Look in the material below for the line with "Viewport: 654px width, 373px" and the line with "Click the F2", then set down exactly those two lines and all lines between, nothing more.

─── SUPPLIED INFORMATION ───

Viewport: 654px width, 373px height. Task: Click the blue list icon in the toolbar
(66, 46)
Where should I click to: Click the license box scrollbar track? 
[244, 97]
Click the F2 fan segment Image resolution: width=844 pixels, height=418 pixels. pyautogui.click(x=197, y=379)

───
─── SUPPLIED INFORMATION ───

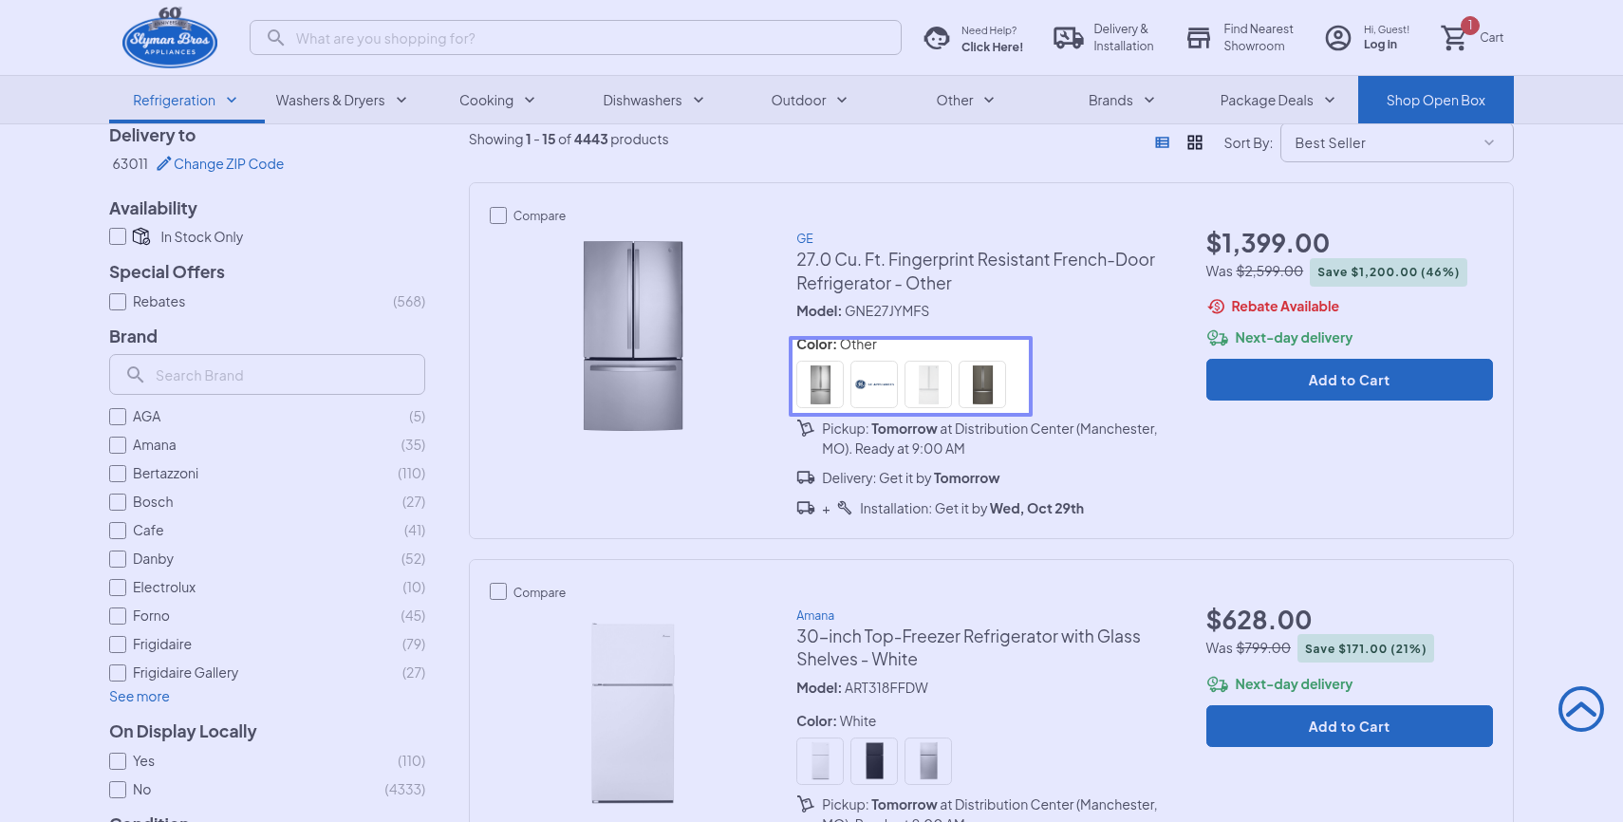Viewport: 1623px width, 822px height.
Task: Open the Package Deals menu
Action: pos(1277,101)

───
─── SUPPLIED INFORMATION ───

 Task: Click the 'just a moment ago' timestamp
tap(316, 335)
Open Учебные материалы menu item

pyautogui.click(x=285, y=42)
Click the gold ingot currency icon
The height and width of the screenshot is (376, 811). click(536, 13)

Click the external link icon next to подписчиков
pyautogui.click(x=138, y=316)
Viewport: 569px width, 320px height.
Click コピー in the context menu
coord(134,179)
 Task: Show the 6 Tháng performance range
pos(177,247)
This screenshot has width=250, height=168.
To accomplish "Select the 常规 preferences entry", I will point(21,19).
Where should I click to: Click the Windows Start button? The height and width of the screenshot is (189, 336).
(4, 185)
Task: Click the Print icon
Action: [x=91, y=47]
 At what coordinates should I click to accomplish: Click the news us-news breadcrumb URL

───

* **OUTPUT BELOW**:
Viewport: 654px width, 373px height. Task: Click the blue list icon in the toolbar
(66, 46)
Where should I click to: Click the license box scrollbar track? 
[244, 97]
Click the F2 fan segment Image resolution: width=844 pixels, height=418 pixels. pyautogui.click(x=197, y=379)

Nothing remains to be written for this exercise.